Today I think we all get the sense that our global society is messed up on a very deep, philosophical level. Beneath the wallpaper of economics and politics, the very plumbing of philosophy is bursting through the walls and literally flooding the world. None of us thinks about plumbing much until the toilet explodes, and that’s precisely where we are now, as a globe.
People of course take very different approaches to reality breaking down. Some people take refuge in QAnon and conspiracy theories. They’re right about conspiracies, but just have the wrong ones. Some people try to go back to western liberalism, taking refuge in platitudes about ‘democracy’ and ‘freedom’ that have become, as Hannah Arendt said, ‘pious banalities’. Some people go back to god, or gardening, or whatever gets them through. Some numb the pain with drugs, dying slow deaths of despair.

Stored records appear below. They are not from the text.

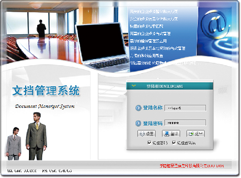Click the exit icon on 退出 button
Viewport: 241px width, 178px height.
click(x=191, y=134)
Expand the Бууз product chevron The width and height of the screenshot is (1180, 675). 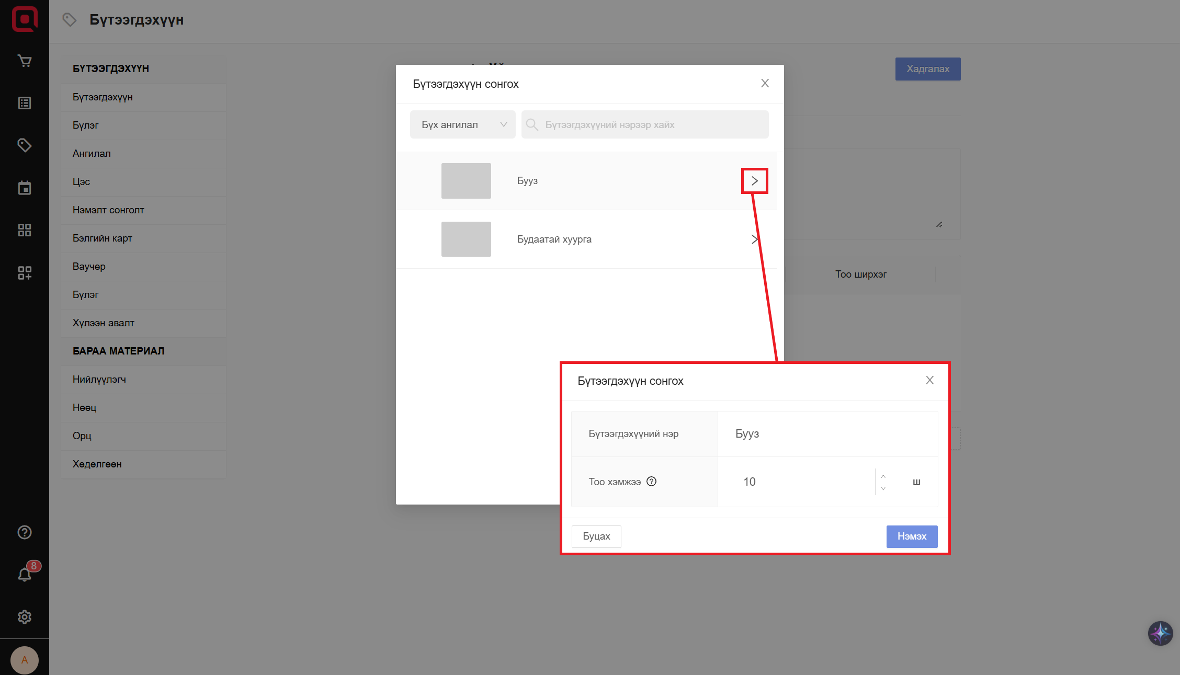coord(754,181)
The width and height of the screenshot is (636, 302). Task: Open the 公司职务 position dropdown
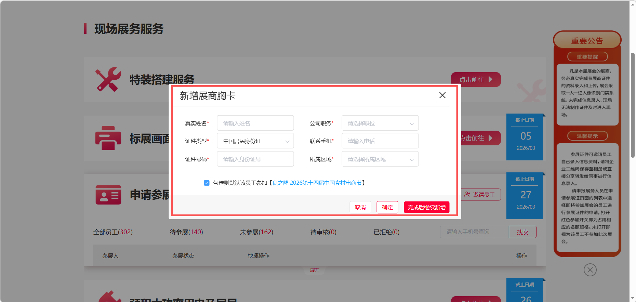(x=380, y=123)
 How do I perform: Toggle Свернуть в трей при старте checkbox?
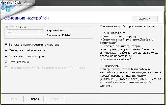pyautogui.click(x=6, y=51)
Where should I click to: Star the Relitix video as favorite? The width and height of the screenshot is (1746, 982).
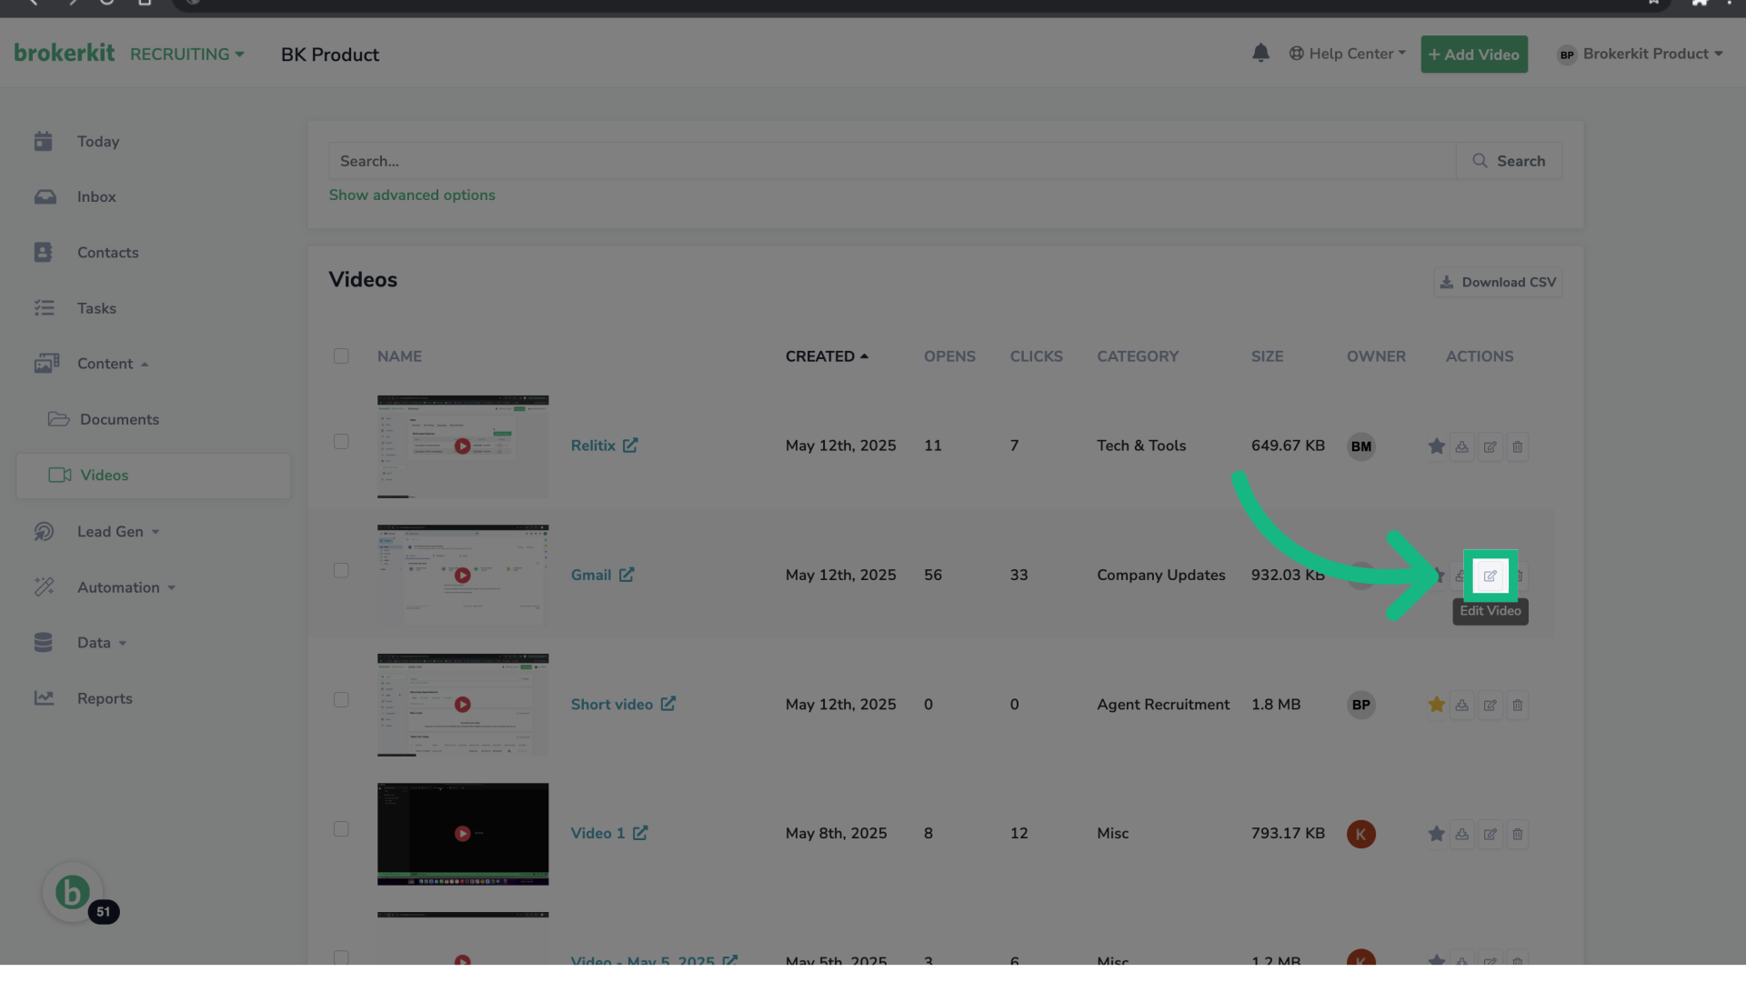[x=1436, y=446]
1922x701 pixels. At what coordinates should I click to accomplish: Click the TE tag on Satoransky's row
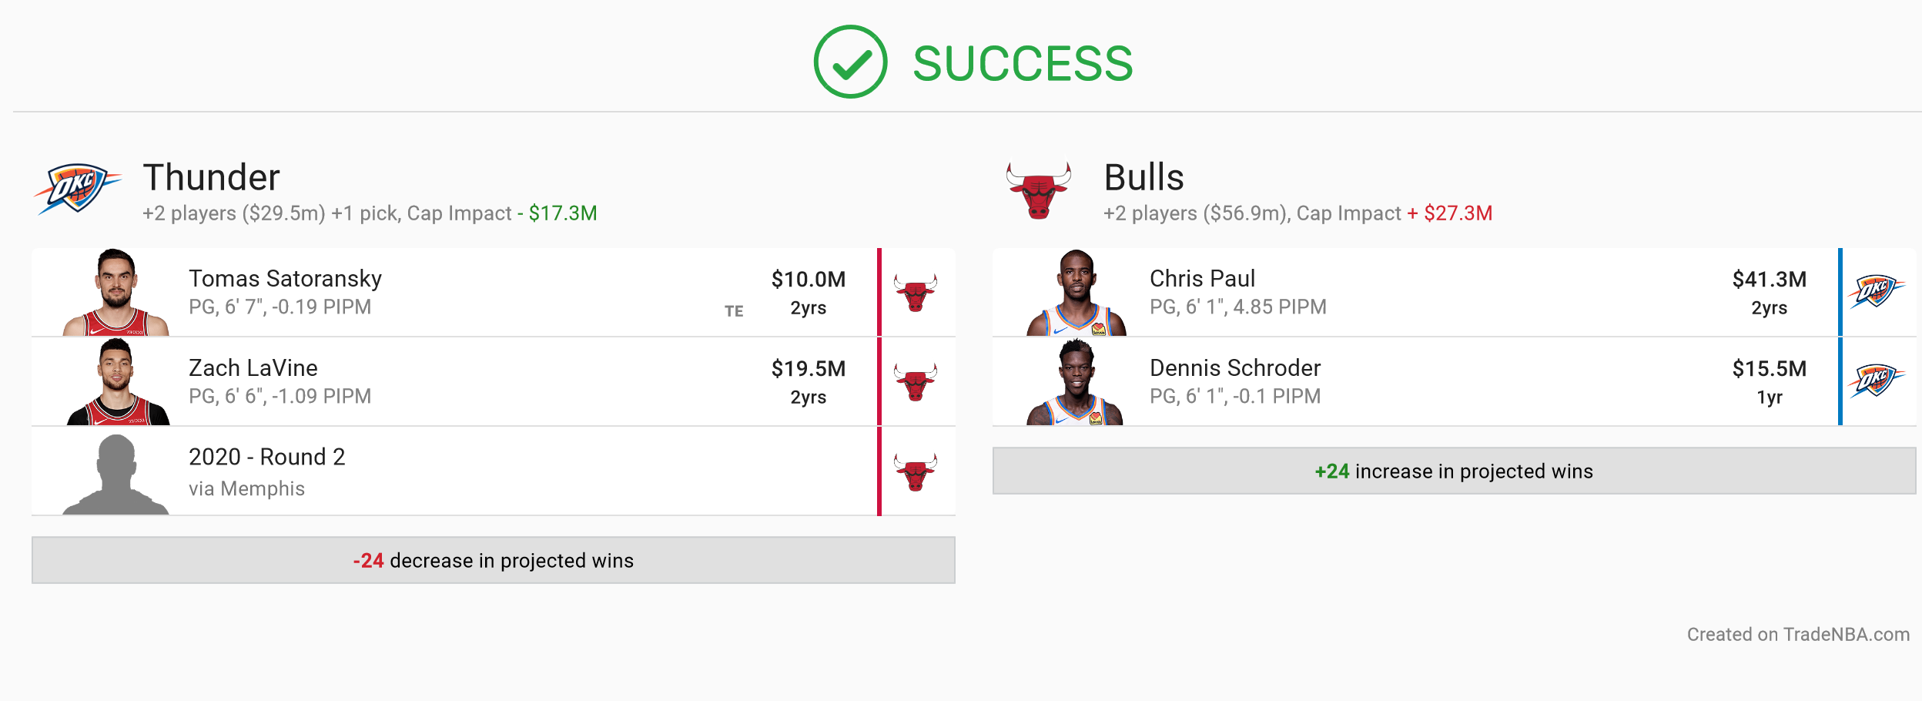[x=734, y=311]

The truth is that in front of every WhatsApp forward and TV demagogue is someone yearning for meaning. Someone desperate to know why everything is going to shit and how to get out of here. It is this great desperation that is the most fertile ground for philosophy. Sadly, however, it’s a bitter harvest. The fruits of philosophy can only be harvested by history, sometimes only centuries later. A historical age of sages is—for the people living through it—an agony of fools.
You can get this feeling when you read philosophy. These people didn’t speak or write for lols, they felt like they had to. Confucius didn’t want to teach how the world should be ordered, he wanted to live in an orderly world. As the sage said, “Would that I did not have to speak!”
As Van Norden said, “Plato explained that he was motivated to pursue philosophy because he was horrified by the corruption and vice that he saw in the government of Athens, regardless of whether those in power happened to represent the aristocratic or democratic faction.”
The Buddha, also, was not meditating to boost his workplace productivity. He was so traumatized by the sight of human suffering—sickness, old age, and death—that he was willing to leave his wife and baby boy to find a way out.
None of these people wanted to figure out how to live. They wanted to live. If they had lived in less traumatic eras, we likely would not have had those sages at all. Kongzi would have been a happy minister to a wise king, Plato would have been a proud wrestler, Siddhartha would have ruled peacefully.
It’s because life was shit that these great lotuses of philosophy could grow. That’s why it’s a great time for philosophy right now. To paraphrase Charles Dickens, ‘it was the best of times [for philosophers], it was the worst of times [for everybody else].’ Life is shit, so the philosophy should be good.